Key Responsibilities
Assist in building, maintaining, and optimizing big data pipelines using Apache Spark, Hadoop, or Kafka .
Work with structured and unstructured data from various sources and ensure efficient data processing.
Help in designing data storage solutions using SQL/NoSQL databases (eg, MySQL, MongoDB, Cassandra).
Collaborate with data engineers to implement ETL processes for large-scale data processing.
Work with cloud platforms (AWS, GCP, Azure) for data storage, computing, and analytics.
Conduct data cleaning, transformation, and validation for analytical use.
Contribute to real-time data streaming and batch processing solutions.
Required Qualifications
Currently pursuing or recently completed a degree in Computer Science, Data Engineering, Big Data, or a related field .

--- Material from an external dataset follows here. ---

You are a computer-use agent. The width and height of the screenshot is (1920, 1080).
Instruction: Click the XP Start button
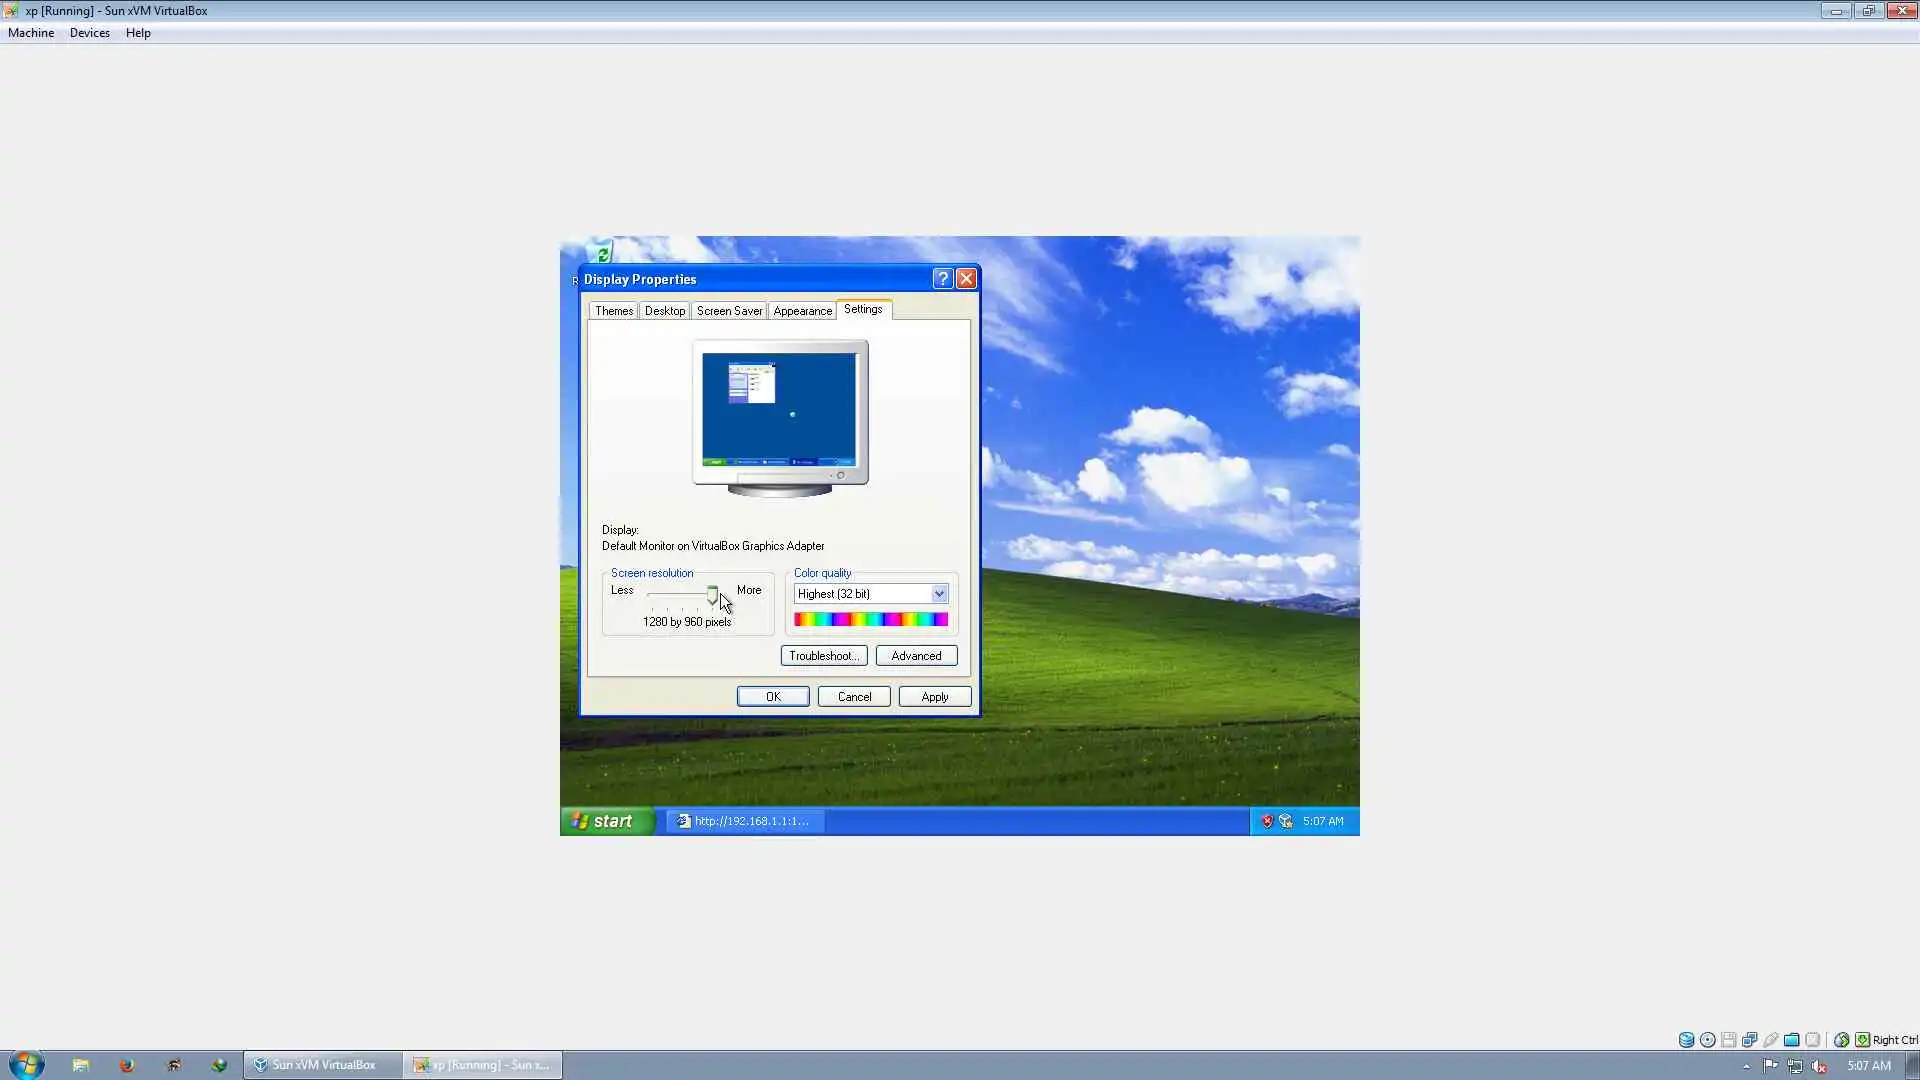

Basic knowledge of Big Data frameworks such as Hadoop, Spark, or Kafka .
Proficiency in Python, Java, or Scala for data processing.
Experience with SQL and NoSQL databases for handling large datasets.
Understanding of cloud computing and storage solutions (AWS S3, Google BigQuery, Azure Data Lake).
Strong analytical and problem-solving skills.
Preferred Qualifications
Familiarity with Apache Airflow, Flink, or Presto for workflow management.
Exposure to data warehousing solutions (Snowflake, Redshift, BigQuery).
Experience with containerization and orchestration tools (Docker, Kubernetes).
Knowledge of real-time data processing and streaming analytics.
Benefits
Hands-on experience with cutting-edge Big Data technologies .
Mentorship from experienced data engineers and cloud architects .
Exposure to real-world data challenges in a fast-paced environment.
Opportunity to convert to a full-time role based on performance.